Try it ▸ Among the entries below, find the lines with the word "computer" and copy them.

Exercise input ▸
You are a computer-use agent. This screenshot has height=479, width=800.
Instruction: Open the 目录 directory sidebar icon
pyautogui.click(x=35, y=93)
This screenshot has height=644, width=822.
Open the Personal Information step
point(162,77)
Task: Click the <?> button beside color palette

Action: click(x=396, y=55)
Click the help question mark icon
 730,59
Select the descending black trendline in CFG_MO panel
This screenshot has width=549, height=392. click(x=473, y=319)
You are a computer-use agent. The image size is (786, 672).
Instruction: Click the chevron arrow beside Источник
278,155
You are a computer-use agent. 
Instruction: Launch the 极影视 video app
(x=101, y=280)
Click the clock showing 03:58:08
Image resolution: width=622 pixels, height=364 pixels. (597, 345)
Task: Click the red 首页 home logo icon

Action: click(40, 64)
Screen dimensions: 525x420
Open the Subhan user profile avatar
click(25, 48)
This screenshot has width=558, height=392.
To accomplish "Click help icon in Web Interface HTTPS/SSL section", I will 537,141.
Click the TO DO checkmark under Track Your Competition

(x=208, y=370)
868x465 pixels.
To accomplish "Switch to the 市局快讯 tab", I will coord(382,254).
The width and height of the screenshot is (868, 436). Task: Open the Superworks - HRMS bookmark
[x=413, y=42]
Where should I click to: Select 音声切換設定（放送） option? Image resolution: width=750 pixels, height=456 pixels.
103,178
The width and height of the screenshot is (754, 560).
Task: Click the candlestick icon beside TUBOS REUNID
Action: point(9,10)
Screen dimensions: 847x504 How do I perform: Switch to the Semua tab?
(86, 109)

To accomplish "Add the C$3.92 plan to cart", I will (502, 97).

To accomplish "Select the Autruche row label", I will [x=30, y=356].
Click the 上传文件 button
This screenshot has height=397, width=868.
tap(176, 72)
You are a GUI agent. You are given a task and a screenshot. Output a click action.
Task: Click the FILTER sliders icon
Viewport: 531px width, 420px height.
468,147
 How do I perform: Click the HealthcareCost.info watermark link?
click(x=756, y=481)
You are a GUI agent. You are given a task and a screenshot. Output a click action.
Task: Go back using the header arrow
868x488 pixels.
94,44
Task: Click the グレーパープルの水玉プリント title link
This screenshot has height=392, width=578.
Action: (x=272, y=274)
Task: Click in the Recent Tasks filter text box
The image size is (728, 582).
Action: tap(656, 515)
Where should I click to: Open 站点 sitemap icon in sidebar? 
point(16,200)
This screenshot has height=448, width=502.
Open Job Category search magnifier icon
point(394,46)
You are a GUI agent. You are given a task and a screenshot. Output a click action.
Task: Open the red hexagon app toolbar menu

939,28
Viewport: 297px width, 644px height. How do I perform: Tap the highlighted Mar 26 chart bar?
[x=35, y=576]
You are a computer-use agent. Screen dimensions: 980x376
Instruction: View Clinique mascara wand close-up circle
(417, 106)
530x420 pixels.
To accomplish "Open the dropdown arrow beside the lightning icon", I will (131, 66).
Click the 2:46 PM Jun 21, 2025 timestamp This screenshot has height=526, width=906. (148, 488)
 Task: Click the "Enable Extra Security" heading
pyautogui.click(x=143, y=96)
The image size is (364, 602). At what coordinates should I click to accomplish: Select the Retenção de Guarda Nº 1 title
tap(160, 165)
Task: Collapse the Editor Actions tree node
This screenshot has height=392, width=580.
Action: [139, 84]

Worked solution ▸
You are a computer-use agent. This screenshot has height=479, width=800.
You are a computer-use agent. The image size is (786, 672).
You are a computer-use agent. 
You are a computer-use agent. Screen dimensions: 980x376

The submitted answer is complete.